Army Foundation College Welcomes Largest Ever Intake Of Junior Soldiers

The college runs a 23-week course and a 49-week course, and those who graduate can go on to serve across the Army. 

The Army Foundation College in Harrogate has welcomed its largest ever intake of recruits. 

The college, which trains junior soldiers aged between 16 and 18, is the only one of its kind in the country and is now operating above its capacity.

It comes after last month's announcement that the British Army was on course to meet its recruitment target for the first time since it began working with private firm Capita in 2012.

The college's commanding officer, Lieutenant Colonel Rich Hall, told Forces News that "the intake is huge".
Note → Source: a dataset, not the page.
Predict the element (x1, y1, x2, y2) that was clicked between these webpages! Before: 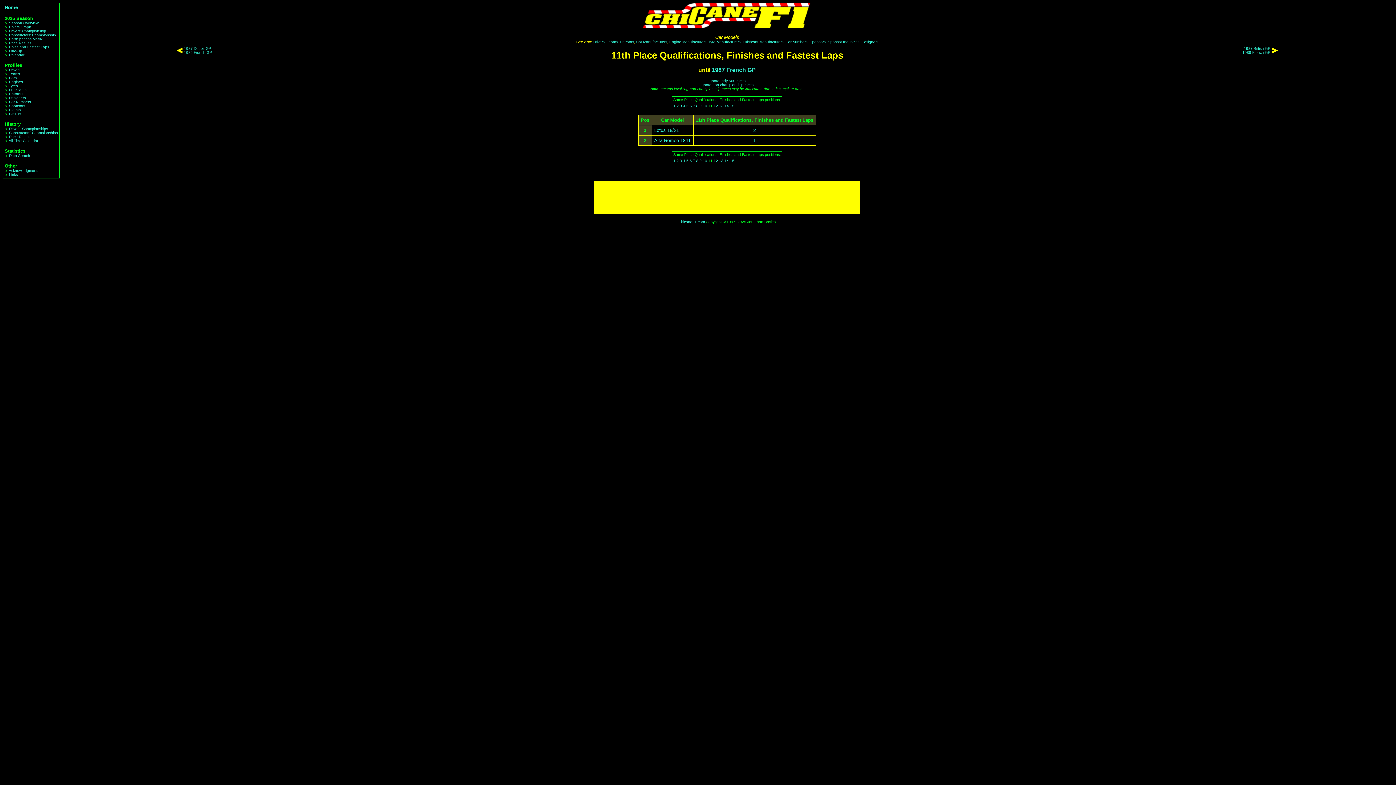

"We are now overloaded, over 100% capacity," he said.

A total of 1,392 junior soldiers have been enrolled into the college this year - an increase of two platoons on last year.
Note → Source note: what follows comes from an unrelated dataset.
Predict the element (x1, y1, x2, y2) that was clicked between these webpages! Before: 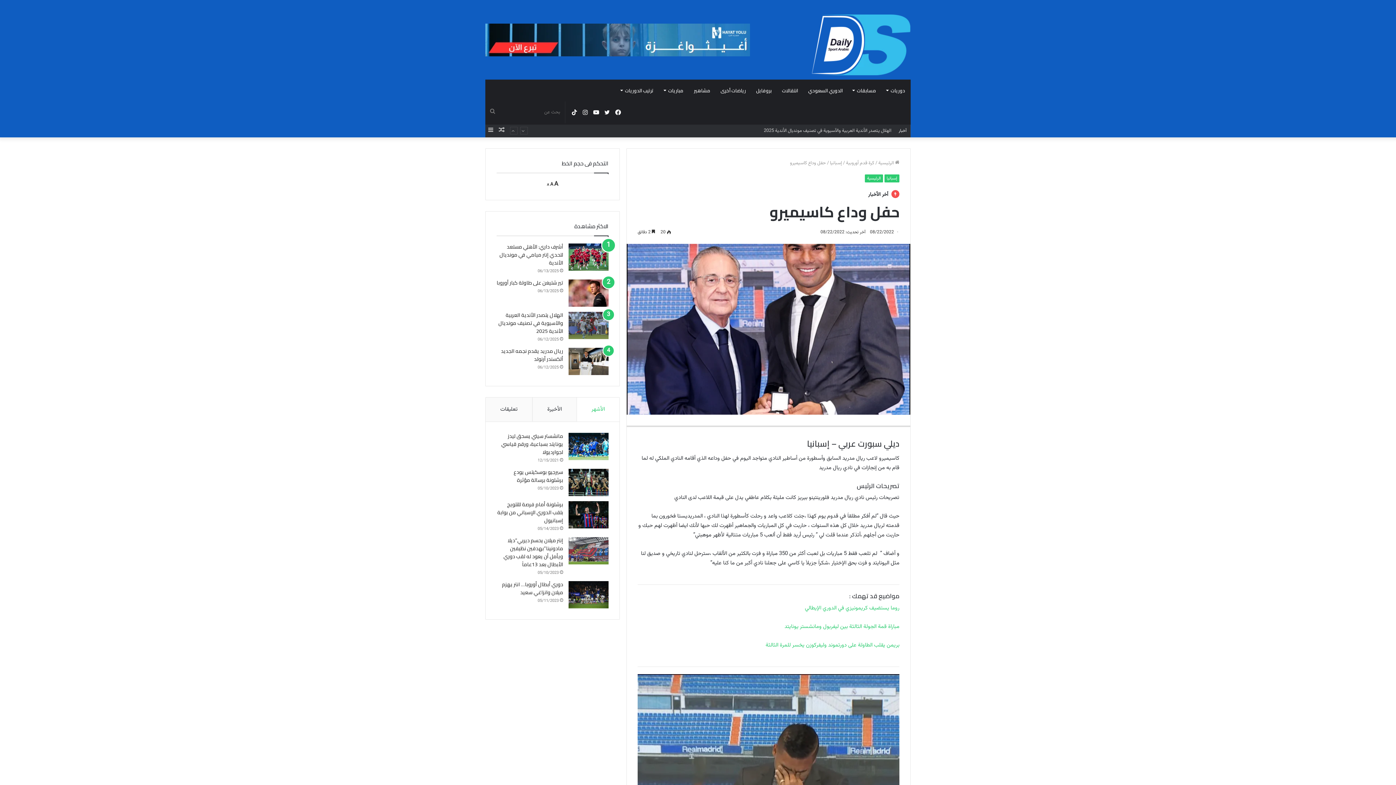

The recruits are paid around £1,000 per month after tax during their training period. 

Critics have claimed the Army recruiting under-18s breaks United Nations convention and equates to training child soldiers.

Recruits to Army Foundation College Harrogate were given a talk upon arrival 100320 CREDIT BFBS
Lt Col Hall addressed the recruits and their families on arrival at the college.

However, the Ministry of Defence argues the college offers important life skills and that the trainees are free to leave at any point.

The young soldiers can also not deploy on overseas operations until they turn 18.

"We have this mindset of junior soldiers are very precious," said Lt Col Richard Hall.

"They are the future leaders, in many ways, of the British Army and that losing a single one of them we feel it personally. It is a bit of a travesty if one of them doesn't make it through.

"So, I think there is this rich cultural mindset that, yeah, we are busy but it is good-busy because it just means more people are going to realise their potential."

Last September, the college banned smoking as it was not "compatible" with the college's philosophy of "health, fitness and developing potential".

Lt Col Hall said at the time he hoped the new rules would "reverse the recent trend" of recruits becoming smokers when finishing their course.

Like any training establishment, the Army Foundation College is checked by Ofsted and has been rated as 'outstanding'.

According to the Army’s website, it "plays a vital role in providing basic military training and developing future leadership".

The college runs a 23-week course and a 49-week course, and those who graduate can go on to serve across the Army.